Input rows:
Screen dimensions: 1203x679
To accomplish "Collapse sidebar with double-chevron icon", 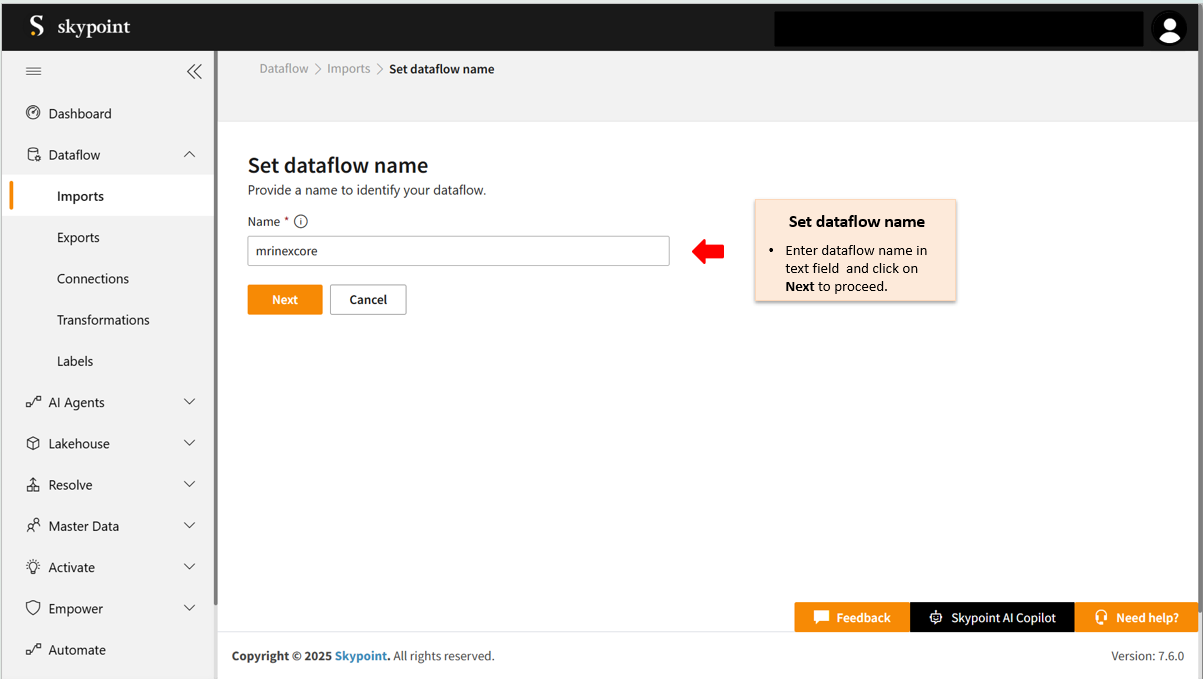I will [x=194, y=71].
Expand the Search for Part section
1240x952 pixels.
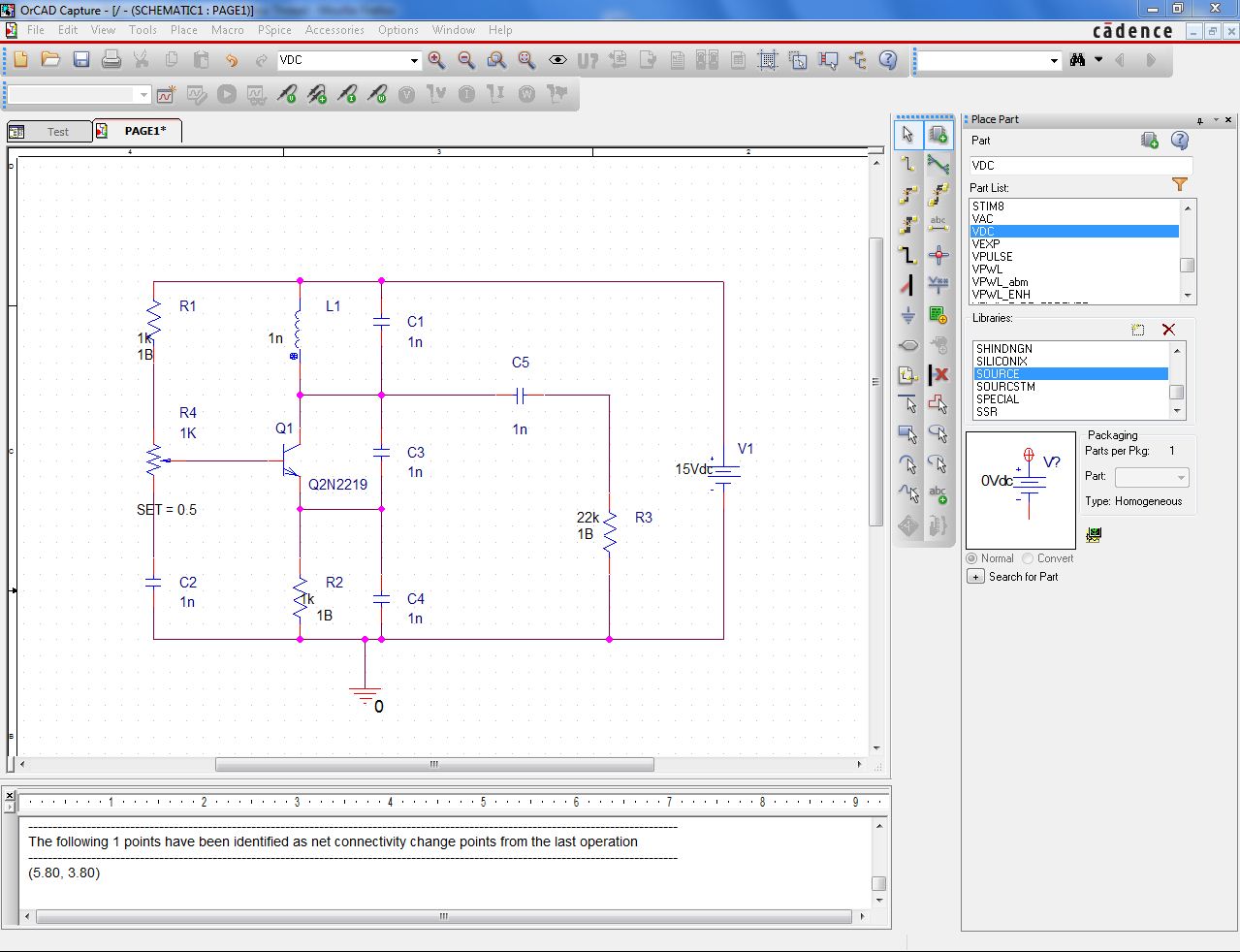pyautogui.click(x=976, y=577)
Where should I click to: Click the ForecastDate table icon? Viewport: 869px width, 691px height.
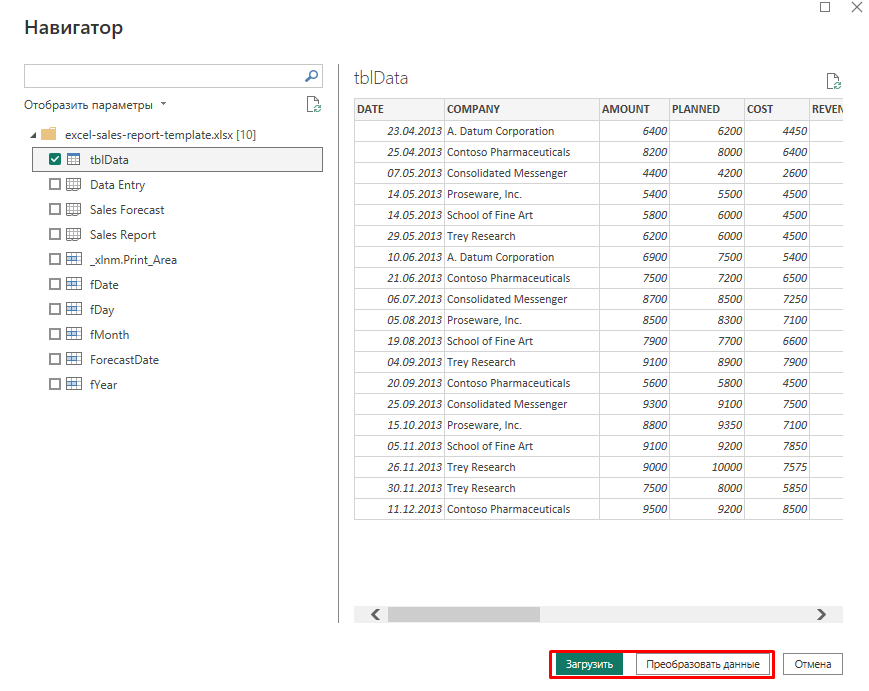coord(73,360)
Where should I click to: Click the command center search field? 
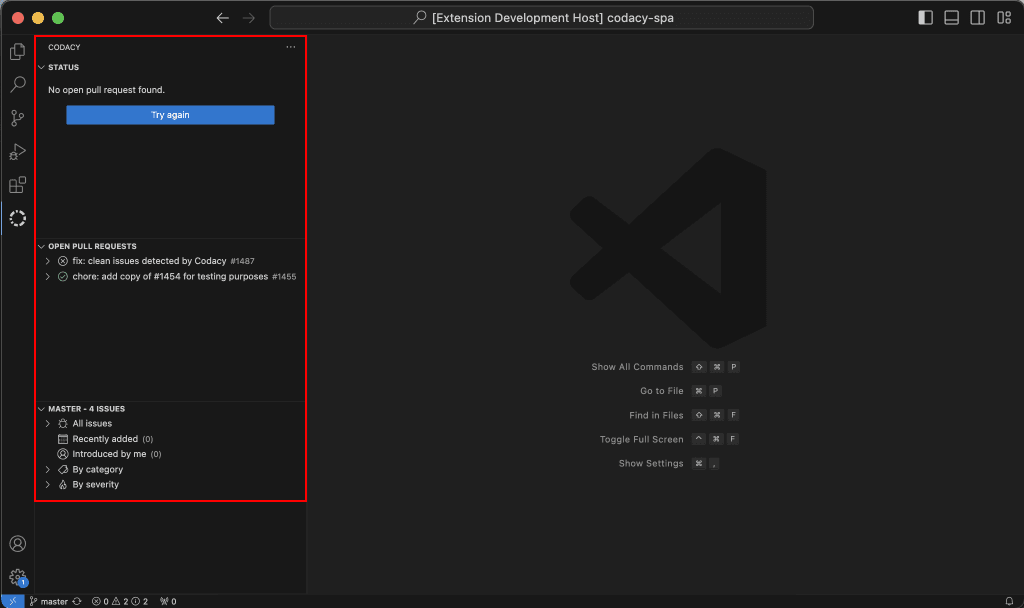(541, 18)
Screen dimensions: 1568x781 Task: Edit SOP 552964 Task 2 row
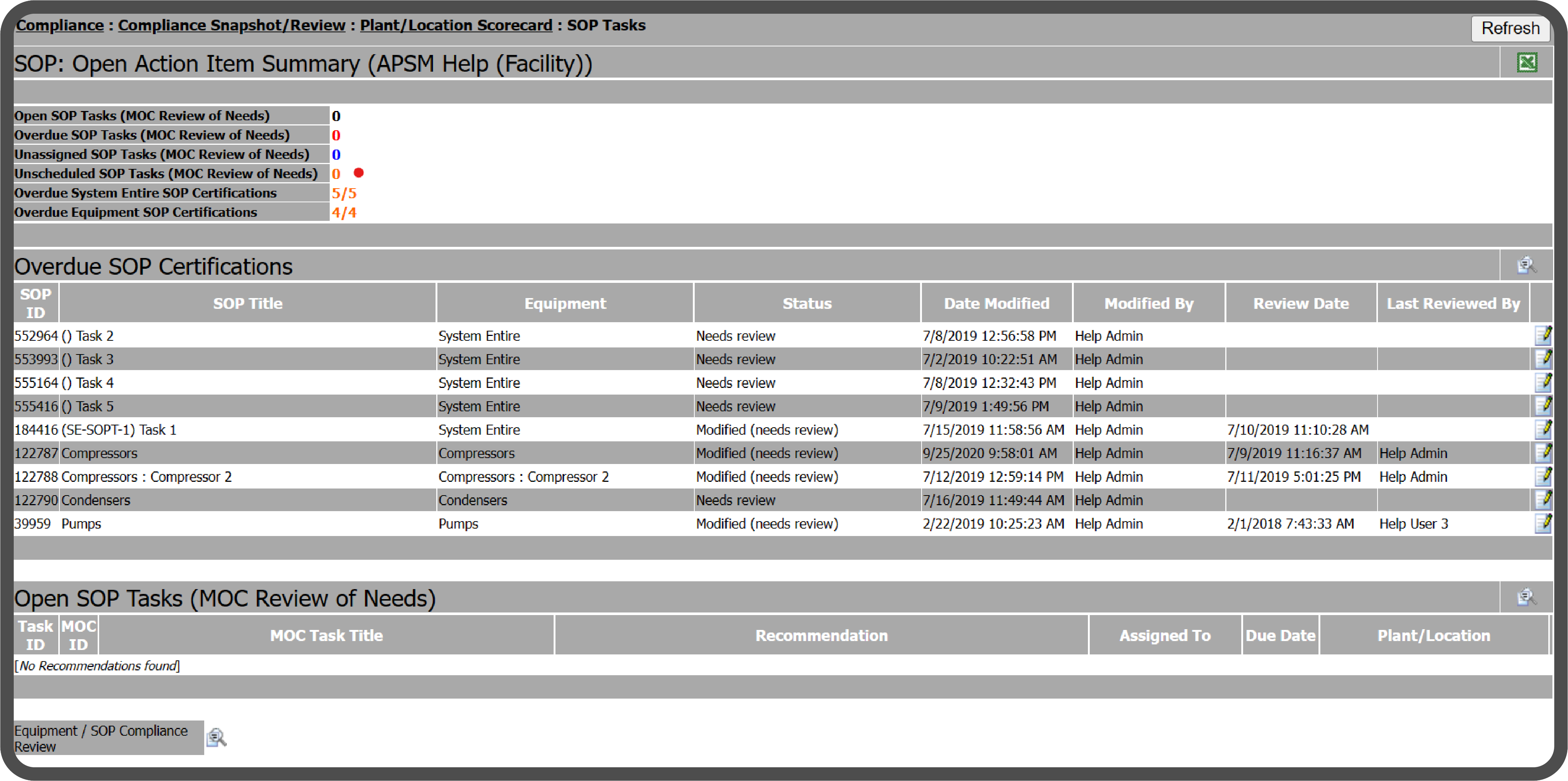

Work to complete:
Return the records word for word, starting with the line that contains "Where should I click to: Click the command" and going on through the end of the records. Leave out the pictures.

Task answer:
Where should I click to: Click the command center search field? 
(541, 18)
Screen dimensions: 1568x781 Task: Edit SOP 552964 Task 2 row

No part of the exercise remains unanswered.